Dès le lendemain de ces attentats, certains responsables politiques ont appelé à un nouvel arsenal législatif, un Patriot Act à la française, censé protéger contre de potentielles nouvelles exactions et au-delà limiter l’ouverture consubstantielle de tout régime démocratique. Toute loi d’exception limitant la liberté rappelle les lois terribles adoptées par Robespierre, lesquelles avaient pour inspiration cette invite de Saint-Just :

” Soulevons le voile qui cache les complots ; épions les discours, les gestes, l’esprit de suite de chacun ”

Au-delà de l’oxymore politique (limiter la liberté au nom de la liberté) et du bilan mitigé du Patriot Act aux Etats-Unis, il est clair que la mobilisation massive semble dire le contraire d’un souhait de fermeture : plus la démocratie est ouverte, hospitalière, plus elle est défendue. Chaque blessure faite à la démocratie la renforce, paradoxalement. Cette ouverture de la démocratie fait aussi sa spécificité : quand une tyrannie ou un régime oligarchique est mis à mal, bien peu les défendent.

Jacques Derrida, qui avait assisté au 11 Septembre, avait ainsi défendu une logique auto-immunitaire de la démocratie :

” Plus encore qu’une autre, […] une démocratie chrétienne devrait être accueillante aux ennemis de la démocratie, leur tendre l’autre joue, offrir l’hospitalité, donner la parole et le droit de vote aux anti-démocrates, ce qui est conforme à une certaine essence hyperbolique et plus auto-immunitaire que jamais de la démocratie même ”
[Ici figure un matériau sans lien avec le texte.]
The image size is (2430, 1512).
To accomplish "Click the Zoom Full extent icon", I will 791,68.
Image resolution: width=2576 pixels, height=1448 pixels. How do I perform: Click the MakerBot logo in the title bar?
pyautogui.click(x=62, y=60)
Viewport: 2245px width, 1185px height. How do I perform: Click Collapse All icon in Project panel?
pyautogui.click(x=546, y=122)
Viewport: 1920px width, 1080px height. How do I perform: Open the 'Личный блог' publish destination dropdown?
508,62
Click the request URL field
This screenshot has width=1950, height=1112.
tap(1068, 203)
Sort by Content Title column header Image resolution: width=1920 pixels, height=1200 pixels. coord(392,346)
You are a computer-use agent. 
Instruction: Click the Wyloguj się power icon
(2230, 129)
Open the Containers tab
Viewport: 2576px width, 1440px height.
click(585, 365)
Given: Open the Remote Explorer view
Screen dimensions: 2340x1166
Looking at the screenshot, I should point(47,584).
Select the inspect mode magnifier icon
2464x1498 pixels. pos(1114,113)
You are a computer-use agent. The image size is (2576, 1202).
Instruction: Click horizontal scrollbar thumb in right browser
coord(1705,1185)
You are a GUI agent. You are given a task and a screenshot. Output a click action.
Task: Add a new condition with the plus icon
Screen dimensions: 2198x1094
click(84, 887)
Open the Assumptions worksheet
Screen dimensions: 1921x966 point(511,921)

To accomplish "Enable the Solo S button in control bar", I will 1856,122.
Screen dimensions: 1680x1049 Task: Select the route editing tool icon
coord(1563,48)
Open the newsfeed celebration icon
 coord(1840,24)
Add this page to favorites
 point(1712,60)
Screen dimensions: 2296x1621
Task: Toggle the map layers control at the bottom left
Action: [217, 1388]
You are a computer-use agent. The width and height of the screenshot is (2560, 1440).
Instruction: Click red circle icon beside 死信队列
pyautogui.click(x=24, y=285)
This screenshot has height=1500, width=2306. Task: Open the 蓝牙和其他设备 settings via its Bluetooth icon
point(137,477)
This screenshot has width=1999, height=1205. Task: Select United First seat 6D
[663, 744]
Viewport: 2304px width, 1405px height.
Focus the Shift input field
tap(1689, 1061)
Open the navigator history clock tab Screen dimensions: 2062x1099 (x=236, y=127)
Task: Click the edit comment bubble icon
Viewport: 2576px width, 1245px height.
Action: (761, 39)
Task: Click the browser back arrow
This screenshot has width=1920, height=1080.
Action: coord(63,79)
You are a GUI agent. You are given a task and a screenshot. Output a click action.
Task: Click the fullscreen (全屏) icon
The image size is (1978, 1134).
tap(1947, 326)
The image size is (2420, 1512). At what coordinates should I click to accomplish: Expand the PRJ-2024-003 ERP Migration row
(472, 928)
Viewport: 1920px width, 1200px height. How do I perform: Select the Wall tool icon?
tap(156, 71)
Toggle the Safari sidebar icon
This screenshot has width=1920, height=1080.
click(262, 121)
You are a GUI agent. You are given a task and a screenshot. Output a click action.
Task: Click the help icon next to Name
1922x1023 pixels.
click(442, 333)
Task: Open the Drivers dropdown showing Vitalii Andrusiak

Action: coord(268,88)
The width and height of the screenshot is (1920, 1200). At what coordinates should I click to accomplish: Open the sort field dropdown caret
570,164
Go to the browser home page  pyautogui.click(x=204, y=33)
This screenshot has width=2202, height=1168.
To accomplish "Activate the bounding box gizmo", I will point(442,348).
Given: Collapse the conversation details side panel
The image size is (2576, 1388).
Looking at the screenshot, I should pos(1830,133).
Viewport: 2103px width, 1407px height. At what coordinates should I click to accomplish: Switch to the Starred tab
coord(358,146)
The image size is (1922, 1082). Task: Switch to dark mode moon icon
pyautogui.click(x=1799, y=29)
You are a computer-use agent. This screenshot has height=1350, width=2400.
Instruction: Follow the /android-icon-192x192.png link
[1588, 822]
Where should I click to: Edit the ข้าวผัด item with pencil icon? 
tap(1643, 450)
Sans doute certains, les mêmes voulant bâtir toujours plus de prisons, ont tête l’éradication totale de la violence. Voeux pieux. La violence ne s’éradique pas, la démocratie elle-même s’est construite sur la violence, le rejet de l’Ancien Régime au travers de ses deux Révolutions. Par conséquent, nul besoin de Patriot Act, l’auto-immunité de la démocratie sera toujours plus puissante que n’importe quel dispositif juridique. On ne décrète pas la défense de la démocratie, elle s’auto-immunise, s’auto-défend dès qu’elle est en danger.

La démocratie est un projet commun indestructible, toujours à-construire, auquel participe Charlie Hebdo et chacun d’entre nous. Les anti-démocrates seront toujours mis en échec tant que nous sommes et resterons Charlie.